From all you have posted essentially what appears to have happened is she has immense resentment that two women (who are not her mother or herself) are taking money that she feels is rightfully hers.

One of those women is you, one of those women is your DD. I’m curious (sorry if I’ve missed it), what is her relationship like with your DD? And will your DD be invited to the wedding or not?

How far is this divisive / splitting behaviour being driven?

lulujuju · 19/04/2021 21:21

@Tiredoftattler but the OP has already said that her DSS will want his sister there, so it's very unlikely he will tell the OP to come anyway or ban them both from coming!

ihavenowords30 · 19/04/2021 21:33

I would graciously step back and allow the wedding to go without a hitch or drama for the sake of the son as you seem to have a good relationship. However when the wedding was over I would be having a very clear chat with DP about the future

Ibizafun · 19/04/2021 21:58

Sillysandy how old is your sd? Sassbott she’s always been a jealous person but me taking money that is rightfully hers?! firstly she’s not short of money from dh and secondly.. my parents money is rightfully theirs not mine, whichever one of them earned it! Anyway she likes my dd, has always looked up to her/got on with her but they are not close now.

Thanks again for all your advice, if I am not asked there will be no drama (it won’t be the end of the world for me), I will just feel sad for my dh who loves his whole family.

OP posts:
Bibidy · 20/04/2021 11:41

I would go, assuming the son had invited me.

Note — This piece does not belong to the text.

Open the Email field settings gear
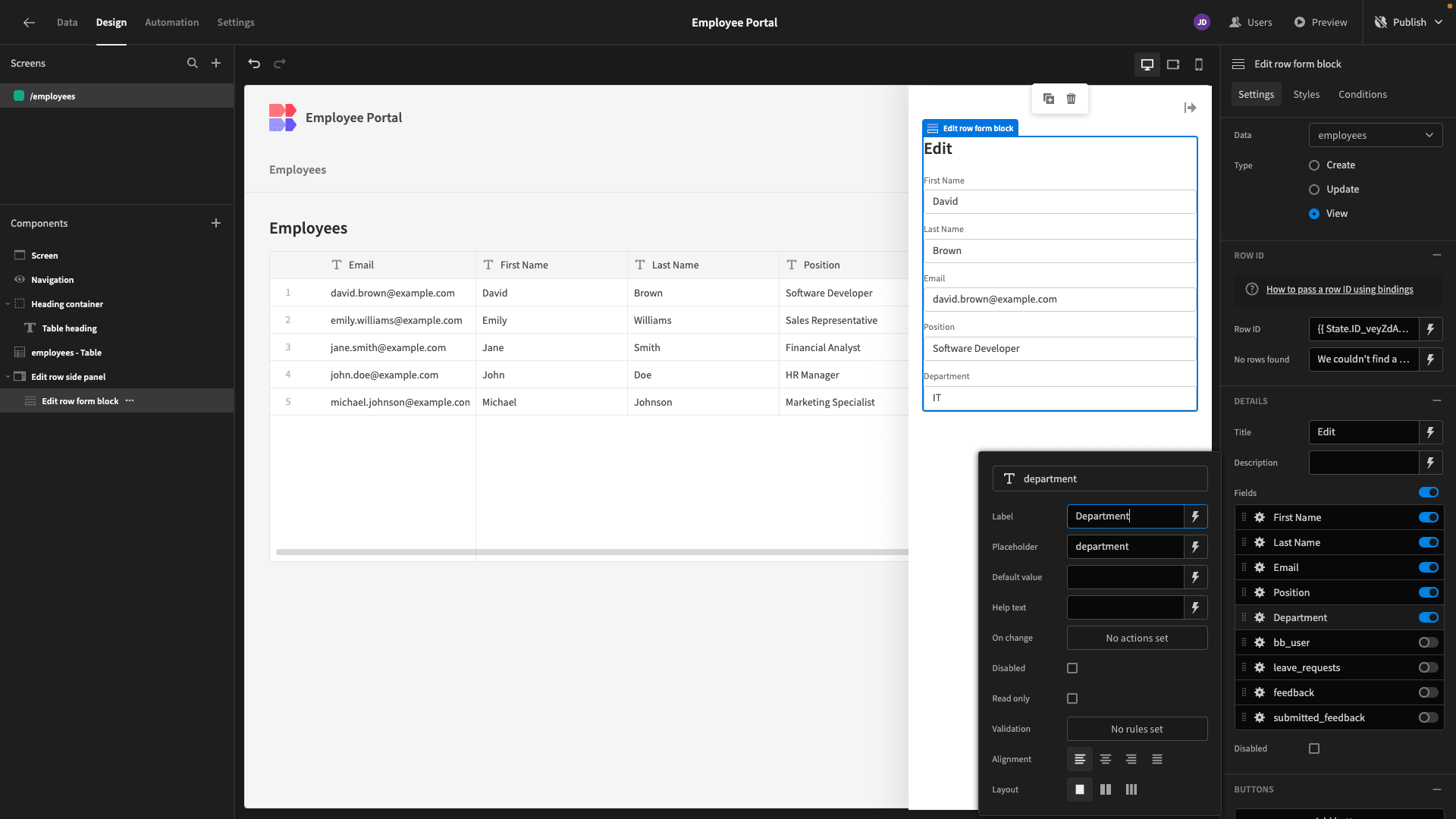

The daughter is the one making this decision, her brother will know that she is the one creating the awkwardness. Why should you not go just so a petty ADULT can get her way and feel like she's put you in your place?

I would go.

Bibidy · 20/04/2021 11:55

Thing is though, it's not YOU who is making anybody choose, it's your (D)SD. Your acceptance of an invitation extended to you when it comes should have no bearing on her. You should be making the decision on whether to accept based on whether or not you would like to personally attend, otherwise this will never end...
Assuming your DSS invites you, you shouldn't ask your DSS anything about whether you should attend or not, as the invitation is a clear sign he wants you there. You really don't want to be the one to draw him into his sister's dramatics, when all he wants to do is have a lovely wedding, leave her to do that, if she is prepared to go that far.

I completely agree with this.

It is not YOU making anyone choose, it is only your SD. It's up to her if she doesn't want to attend a happy family occasion purely because you are - it's pathetic.

Don't feel like you need to 'peacekeep' this situation by telling SS that he doesn't need to invite you. All you need to say to him, if anything does come up, is that there is no drama from your side, you will happily still attend if SD is there.

You are not the one causing the issue here.

Tiredoftattler · 20/04/2021 12:05

I would like to apologize to all including the OP who feel that my opinion was misguided or over the top.

In the initial posting when the OP said that she feels that her husband is disrespecting her if he decides to go to the wedding without her ", I did not understand that to be a statement of her willingness to step back graciously and allow her husband to happily celebrate his son's wedding while she willingly remained at home.

I apologize for any misinterpretations that I made.

Hopefully, this situation ends with the bride and groom having the wedding day of their dreams surrounded by people who wish them well.

Fortunately for all of us who respond with opinions , none of them go from our pens to God's ear. They are just the varied thoughts of strangers on the situation as presented..

As this situation is filled with early stage conjecture and hypotheticals, there is ample time for a peaceful and dramaless resolution.

SpaceshiptoMars · 20/04/2021 14:40

@Tiredoftattler

You made a very thought provoking point earlier, which I put up as a sticky on my desktop:

A battle with immaturity as an adversary is not a battle worth engaging.

I look forward to some interesting discussion on that on another thread sometime!